[[ Supplied data, beginning ]]
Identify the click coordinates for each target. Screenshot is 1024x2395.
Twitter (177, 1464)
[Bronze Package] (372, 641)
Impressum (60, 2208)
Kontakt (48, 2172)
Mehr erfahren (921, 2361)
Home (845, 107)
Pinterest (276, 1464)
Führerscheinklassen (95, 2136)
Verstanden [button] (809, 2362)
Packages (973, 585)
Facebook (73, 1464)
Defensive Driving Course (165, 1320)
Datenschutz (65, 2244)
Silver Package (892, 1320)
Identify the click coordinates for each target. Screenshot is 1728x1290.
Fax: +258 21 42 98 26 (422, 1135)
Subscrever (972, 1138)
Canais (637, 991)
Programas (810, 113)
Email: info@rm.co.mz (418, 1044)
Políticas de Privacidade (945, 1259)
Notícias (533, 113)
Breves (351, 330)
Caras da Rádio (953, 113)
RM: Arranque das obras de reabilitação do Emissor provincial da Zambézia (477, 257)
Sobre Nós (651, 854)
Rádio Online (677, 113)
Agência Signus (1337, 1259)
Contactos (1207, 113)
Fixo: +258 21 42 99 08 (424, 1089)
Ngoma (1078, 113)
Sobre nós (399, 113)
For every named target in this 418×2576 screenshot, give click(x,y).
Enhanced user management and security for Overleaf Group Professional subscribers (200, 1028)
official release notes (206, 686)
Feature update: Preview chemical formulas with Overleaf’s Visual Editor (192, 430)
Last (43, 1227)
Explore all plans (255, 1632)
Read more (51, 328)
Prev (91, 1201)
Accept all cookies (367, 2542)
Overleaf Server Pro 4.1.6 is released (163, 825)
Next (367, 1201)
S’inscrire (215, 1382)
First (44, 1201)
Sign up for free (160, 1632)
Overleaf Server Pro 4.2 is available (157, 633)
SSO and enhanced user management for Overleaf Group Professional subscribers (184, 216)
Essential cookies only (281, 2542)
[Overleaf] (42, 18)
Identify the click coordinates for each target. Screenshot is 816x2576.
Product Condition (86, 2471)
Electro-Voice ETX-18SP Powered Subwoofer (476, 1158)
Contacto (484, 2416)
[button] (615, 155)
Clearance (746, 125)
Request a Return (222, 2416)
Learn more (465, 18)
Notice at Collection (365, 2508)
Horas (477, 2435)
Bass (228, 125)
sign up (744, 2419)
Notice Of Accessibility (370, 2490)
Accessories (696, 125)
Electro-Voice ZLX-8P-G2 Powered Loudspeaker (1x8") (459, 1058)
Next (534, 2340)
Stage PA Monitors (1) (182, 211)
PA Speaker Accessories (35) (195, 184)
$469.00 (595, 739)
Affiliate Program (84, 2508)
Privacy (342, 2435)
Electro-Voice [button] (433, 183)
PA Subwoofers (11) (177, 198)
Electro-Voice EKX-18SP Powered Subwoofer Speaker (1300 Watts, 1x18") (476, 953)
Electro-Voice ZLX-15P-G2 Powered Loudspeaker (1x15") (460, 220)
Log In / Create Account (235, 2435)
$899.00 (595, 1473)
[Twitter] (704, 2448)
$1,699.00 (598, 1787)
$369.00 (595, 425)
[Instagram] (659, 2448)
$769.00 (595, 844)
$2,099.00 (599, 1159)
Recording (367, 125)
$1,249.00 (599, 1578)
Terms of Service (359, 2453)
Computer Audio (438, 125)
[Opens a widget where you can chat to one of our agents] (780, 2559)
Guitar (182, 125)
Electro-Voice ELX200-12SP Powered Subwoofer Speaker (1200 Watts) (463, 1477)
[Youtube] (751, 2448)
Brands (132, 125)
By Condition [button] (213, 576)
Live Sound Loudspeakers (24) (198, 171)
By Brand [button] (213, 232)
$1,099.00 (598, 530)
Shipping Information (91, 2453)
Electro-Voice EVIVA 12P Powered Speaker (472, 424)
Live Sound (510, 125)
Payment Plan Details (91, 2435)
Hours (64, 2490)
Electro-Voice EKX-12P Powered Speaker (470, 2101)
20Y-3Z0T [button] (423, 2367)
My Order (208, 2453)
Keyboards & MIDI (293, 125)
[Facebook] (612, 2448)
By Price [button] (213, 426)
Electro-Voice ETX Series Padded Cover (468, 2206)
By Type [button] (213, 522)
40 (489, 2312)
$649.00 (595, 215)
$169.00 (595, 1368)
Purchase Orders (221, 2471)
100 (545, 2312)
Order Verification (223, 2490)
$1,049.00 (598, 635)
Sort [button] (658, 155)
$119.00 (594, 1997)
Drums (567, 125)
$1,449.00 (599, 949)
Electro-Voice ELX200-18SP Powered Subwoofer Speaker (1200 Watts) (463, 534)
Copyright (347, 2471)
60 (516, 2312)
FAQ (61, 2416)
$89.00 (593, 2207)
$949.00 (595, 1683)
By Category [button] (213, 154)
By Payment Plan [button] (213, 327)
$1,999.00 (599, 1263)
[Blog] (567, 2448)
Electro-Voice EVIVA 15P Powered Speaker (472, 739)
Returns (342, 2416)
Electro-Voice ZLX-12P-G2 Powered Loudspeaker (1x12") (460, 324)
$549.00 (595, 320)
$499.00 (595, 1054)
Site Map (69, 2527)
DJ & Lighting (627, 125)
[[ Supplied data, end ]]
▶ _Exercise instructions_
Lines holding the word "Sound" are the answer; copy each one from the records above.

▶ _Reply to the task_
Live Sound Loudspeakers (24) (198, 171)
Live Sound (510, 125)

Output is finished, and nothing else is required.